Extracted records:
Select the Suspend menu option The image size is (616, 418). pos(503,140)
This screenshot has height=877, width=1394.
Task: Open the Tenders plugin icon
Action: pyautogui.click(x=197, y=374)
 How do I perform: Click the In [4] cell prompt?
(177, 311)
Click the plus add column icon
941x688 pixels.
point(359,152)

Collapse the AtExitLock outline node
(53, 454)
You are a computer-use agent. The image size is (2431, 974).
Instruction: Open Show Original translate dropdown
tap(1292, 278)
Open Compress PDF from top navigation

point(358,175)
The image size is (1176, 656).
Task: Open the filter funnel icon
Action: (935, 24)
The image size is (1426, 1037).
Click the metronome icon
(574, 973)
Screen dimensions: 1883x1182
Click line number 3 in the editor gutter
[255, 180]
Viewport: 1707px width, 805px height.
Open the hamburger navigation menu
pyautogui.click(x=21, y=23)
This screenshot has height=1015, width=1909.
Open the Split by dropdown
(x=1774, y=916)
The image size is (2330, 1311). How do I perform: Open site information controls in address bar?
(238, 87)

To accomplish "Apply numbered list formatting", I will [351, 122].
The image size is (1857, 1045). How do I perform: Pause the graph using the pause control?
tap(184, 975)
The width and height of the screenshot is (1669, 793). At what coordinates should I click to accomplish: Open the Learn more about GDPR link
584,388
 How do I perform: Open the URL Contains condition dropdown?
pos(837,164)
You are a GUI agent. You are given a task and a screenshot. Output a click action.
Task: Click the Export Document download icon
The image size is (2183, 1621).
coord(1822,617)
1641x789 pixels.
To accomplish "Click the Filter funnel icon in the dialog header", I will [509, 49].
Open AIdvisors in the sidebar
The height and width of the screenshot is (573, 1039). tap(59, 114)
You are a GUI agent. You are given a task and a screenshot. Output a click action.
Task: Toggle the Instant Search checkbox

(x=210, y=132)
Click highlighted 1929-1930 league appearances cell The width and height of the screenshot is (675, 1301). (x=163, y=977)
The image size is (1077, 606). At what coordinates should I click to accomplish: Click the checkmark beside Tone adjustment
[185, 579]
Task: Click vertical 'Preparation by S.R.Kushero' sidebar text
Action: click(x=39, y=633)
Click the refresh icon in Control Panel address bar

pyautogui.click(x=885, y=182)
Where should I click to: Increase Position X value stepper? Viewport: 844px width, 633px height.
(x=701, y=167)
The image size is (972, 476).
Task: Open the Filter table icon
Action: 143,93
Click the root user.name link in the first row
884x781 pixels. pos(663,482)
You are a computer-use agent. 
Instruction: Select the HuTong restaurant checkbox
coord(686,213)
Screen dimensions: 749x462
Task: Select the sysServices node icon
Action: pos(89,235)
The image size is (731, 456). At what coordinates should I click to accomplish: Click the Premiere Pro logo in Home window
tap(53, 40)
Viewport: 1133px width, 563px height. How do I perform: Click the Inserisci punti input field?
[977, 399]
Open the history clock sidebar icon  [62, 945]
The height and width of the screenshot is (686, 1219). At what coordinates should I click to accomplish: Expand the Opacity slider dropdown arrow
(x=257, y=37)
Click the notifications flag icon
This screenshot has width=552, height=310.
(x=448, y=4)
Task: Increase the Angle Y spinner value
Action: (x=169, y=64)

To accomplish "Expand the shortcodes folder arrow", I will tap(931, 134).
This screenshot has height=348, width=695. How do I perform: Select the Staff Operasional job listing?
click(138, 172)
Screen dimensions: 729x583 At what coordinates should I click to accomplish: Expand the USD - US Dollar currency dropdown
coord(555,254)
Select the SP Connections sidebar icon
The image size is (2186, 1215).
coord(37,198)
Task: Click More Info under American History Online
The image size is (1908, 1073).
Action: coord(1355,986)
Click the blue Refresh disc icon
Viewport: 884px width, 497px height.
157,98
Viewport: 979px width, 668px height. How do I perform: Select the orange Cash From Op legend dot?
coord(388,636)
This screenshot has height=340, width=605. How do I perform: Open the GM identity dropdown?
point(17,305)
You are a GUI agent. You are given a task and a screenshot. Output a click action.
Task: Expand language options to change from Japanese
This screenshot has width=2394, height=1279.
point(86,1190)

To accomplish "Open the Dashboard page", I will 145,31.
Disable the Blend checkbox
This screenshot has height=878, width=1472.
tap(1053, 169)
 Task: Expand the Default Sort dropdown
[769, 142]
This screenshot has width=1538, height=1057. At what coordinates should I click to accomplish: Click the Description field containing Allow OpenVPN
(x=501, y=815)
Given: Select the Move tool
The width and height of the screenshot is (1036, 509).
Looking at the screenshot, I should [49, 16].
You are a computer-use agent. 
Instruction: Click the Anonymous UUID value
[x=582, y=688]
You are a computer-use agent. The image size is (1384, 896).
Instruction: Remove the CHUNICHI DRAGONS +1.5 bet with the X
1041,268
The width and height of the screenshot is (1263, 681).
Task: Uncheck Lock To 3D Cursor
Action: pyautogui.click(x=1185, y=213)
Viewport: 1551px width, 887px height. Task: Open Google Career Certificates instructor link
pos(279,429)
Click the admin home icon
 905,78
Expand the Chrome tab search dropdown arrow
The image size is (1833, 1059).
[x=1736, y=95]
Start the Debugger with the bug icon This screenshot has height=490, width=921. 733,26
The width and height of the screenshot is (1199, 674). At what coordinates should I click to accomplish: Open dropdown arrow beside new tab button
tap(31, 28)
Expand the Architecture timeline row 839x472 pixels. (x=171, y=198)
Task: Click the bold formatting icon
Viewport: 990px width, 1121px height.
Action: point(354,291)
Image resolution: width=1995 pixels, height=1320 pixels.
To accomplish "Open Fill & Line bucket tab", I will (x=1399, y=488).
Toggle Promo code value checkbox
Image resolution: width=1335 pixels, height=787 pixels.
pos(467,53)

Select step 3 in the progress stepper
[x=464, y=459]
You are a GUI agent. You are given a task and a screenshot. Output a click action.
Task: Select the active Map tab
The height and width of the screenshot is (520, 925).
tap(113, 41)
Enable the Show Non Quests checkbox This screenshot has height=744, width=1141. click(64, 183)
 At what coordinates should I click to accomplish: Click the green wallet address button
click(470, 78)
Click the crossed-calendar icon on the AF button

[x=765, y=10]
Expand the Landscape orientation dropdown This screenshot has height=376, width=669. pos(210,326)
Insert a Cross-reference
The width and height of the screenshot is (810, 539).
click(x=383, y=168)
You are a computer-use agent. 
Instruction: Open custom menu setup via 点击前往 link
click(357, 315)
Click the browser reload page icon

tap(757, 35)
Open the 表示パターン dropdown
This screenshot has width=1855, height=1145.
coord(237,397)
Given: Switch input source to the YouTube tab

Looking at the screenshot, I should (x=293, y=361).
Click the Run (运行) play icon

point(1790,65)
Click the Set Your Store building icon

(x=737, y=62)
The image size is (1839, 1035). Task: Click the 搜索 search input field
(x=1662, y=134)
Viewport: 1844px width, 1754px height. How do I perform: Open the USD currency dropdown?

- [Work instruction]
Look back at the data above. Transcribe exactly the lines starting at the line that contains "Open the hamburger navigation menu" and ending at the line that contains "1641x789 pixels.".

- [Reply]
Open the hamburger navigation menu
pyautogui.click(x=21, y=23)
This screenshot has height=1015, width=1909.
Open the Split by dropdown
(x=1774, y=916)
The image size is (2330, 1311). How do I perform: Open site information controls in address bar?
(238, 87)

To accomplish "Apply numbered list formatting", I will [351, 122].
The image size is (1857, 1045). How do I perform: Pause the graph using the pause control?
tap(184, 975)
The width and height of the screenshot is (1669, 793). At what coordinates should I click to accomplish: Open the Learn more about GDPR link
584,388
 How do I perform: Open the URL Contains condition dropdown?
pos(837,164)
You are a GUI agent. You are given a task and a screenshot. Output a click action.
Task: Click the Export Document download icon
The image size is (2183, 1621).
coord(1822,617)
1641x789 pixels.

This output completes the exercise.